Maybe publishers should be thinking about header bidding in a new way. Header-bidding tags are just another tag on the page. Those with tag management-enabled DMPs could have their existing architecture handle that – a salient point made recently by STAQ’s James Curran.

Curran also noted that the DMP has access, through ad log ingestion, to how much dough publishers get from every drop in the waterfall, including from private marketplace, programmatic direct header and the open exchanges. Many global publishers are looking at the DMP inside their stack as a hub that can see the pricing landscape at an audience level and power ad servers and SSPs with the type of intelligent decisioning that supercharges yield management.

Personalization

In ad technology, we talk a lot about the various partners enabling “paid, owned and earned” exposures to consumers, but we usually think of DMPs as essential only for the paid part.

But the composition of a web page, for example, is filled with dozens of little boxes, each capable of serving a display ad, video ad, social widget or content. Just as the DMP can influence the serving of ads into those little boxes, it can also influence the type of content that appears to each user. The big automaker might want to show a muscle car to that NASCAR Dad when he hits the page or a shiny new SUV to the Suburban Mom who shuttles the kids around all day.

Or, a marketer with a lot of its own content (“brands are publishers,” right?) may want to recommend its own articles or videos based on the browsing behavior of an anonymous user.
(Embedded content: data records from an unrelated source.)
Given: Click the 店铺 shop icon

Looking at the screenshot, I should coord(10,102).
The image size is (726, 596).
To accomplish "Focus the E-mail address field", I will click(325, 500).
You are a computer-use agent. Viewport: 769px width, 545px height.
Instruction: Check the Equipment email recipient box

The big global publisher may want to show a subscriber of one magazine a series of interesting articles from its other publications, possibly outperforming the CPA deals it has with third parties for subscription marketing.
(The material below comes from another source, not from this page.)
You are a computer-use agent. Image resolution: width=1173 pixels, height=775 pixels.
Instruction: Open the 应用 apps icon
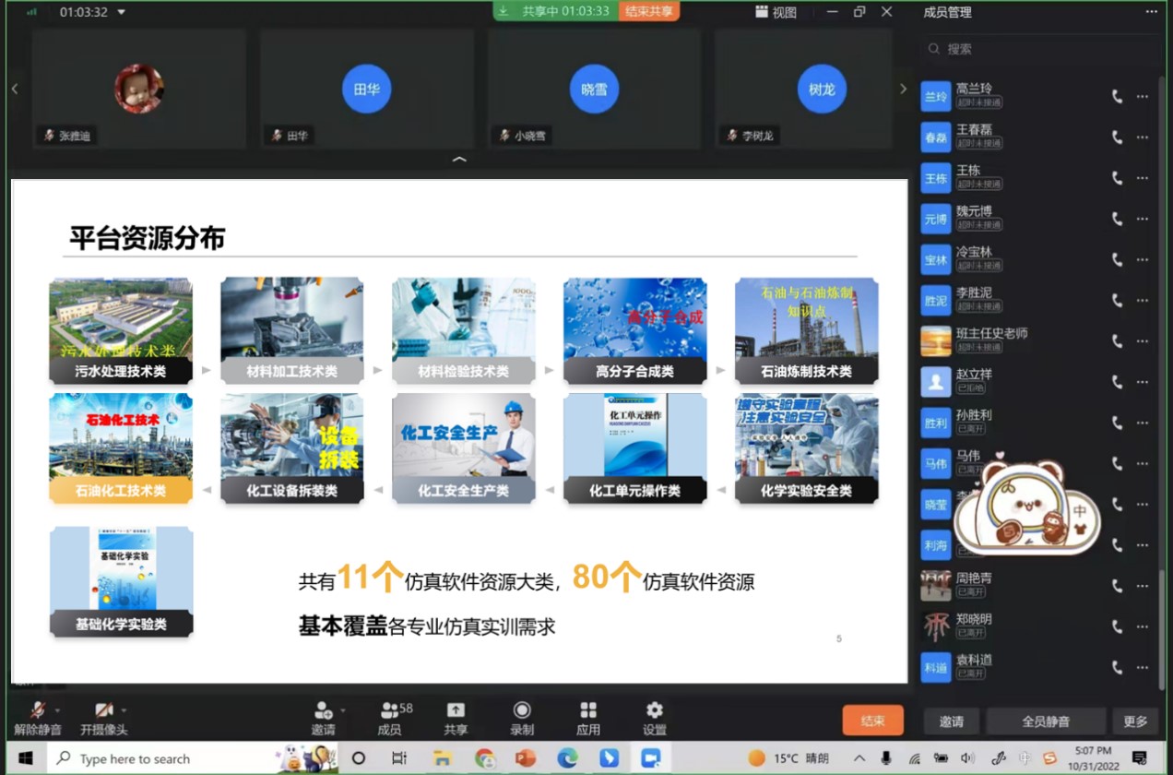[588, 710]
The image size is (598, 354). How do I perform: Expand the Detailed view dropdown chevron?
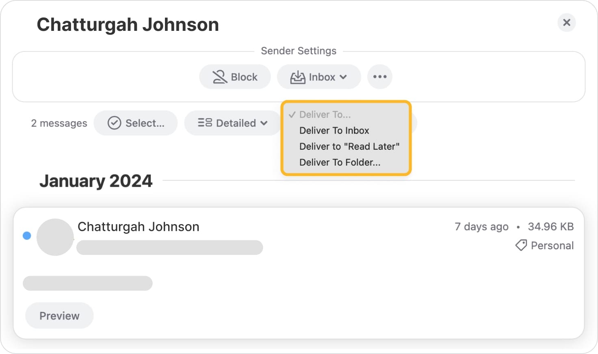click(x=264, y=123)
This one-to-one personalization is possible because DMPs can capture not only the obvious cookie data but also the other 60% of user interactions and data, including mobile apps, mobile web, beacon data and even modeled propensity data from a marketer or publisher’s data warehouse.

Wouldn’t it be cool to serve an ad for a red car when the user has a statistically significant overlap with 10,000 others who have purchased red cars in the past year? That’s how to apply data science to drive real content personalization, rather than typical retargeting.
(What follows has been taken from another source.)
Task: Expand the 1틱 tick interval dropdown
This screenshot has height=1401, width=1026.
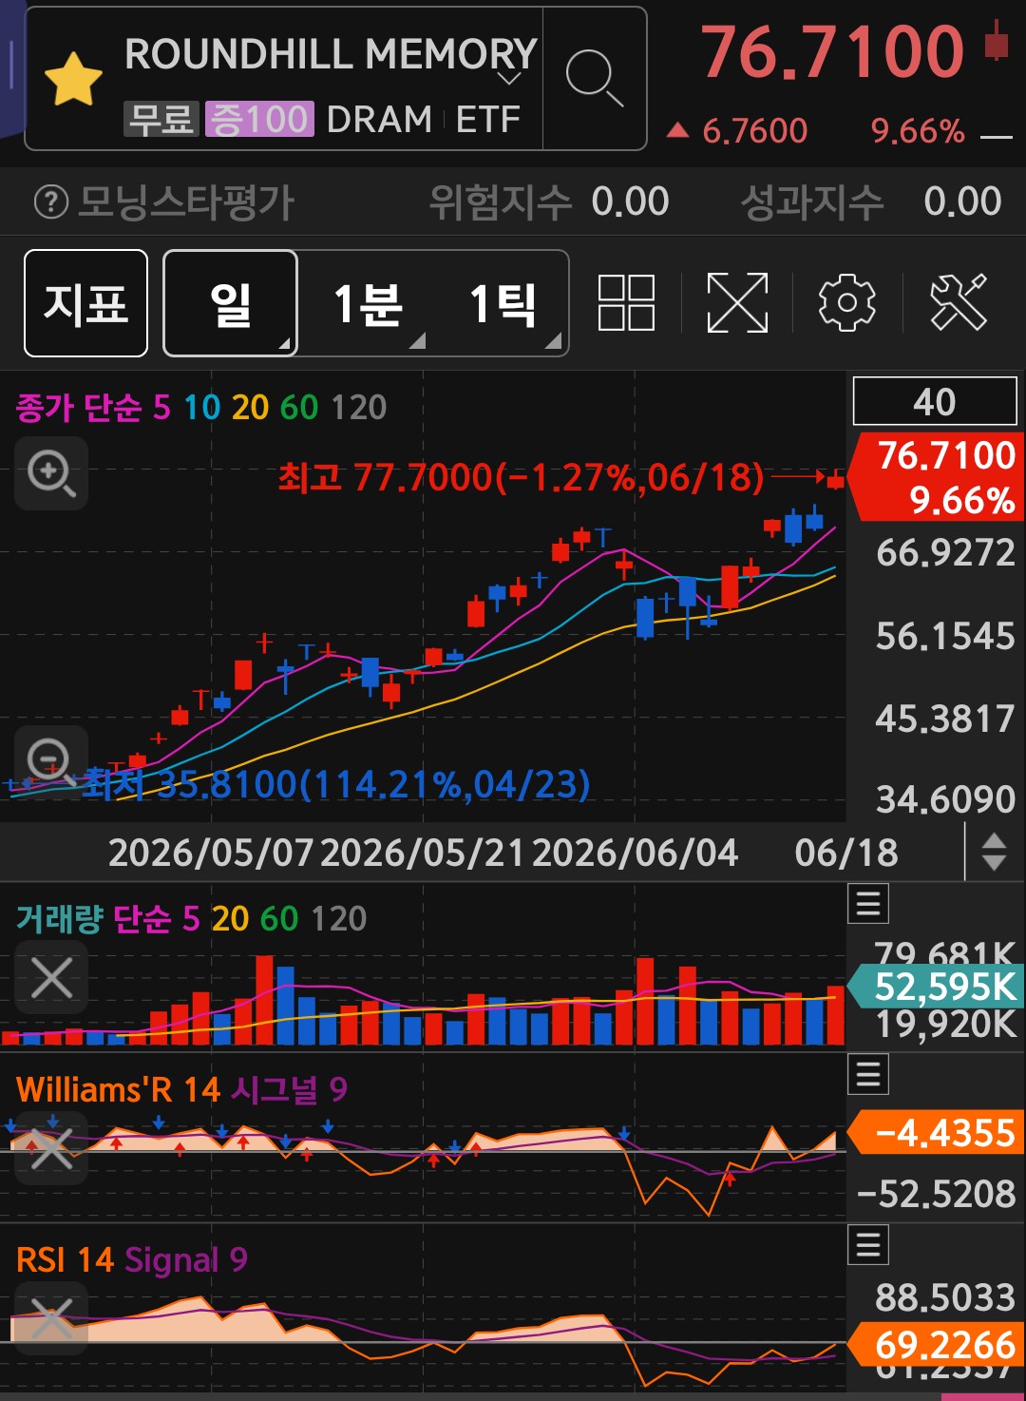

These are just some of the possibilities available when you start to think as the DMP as not just a central part of the ad technology “stack” but the brains behind everything that can be done with audiences. This critical infrastructure is where audience data gets ingested in real time, deployed to the right channels at speed and turned into insights about people. In a short period of time, the term “DMP” will likely be shorthand for the simple audience targeting use case inside of the data-driven marketing hub.

It’s a great time to be a data-driven marketer.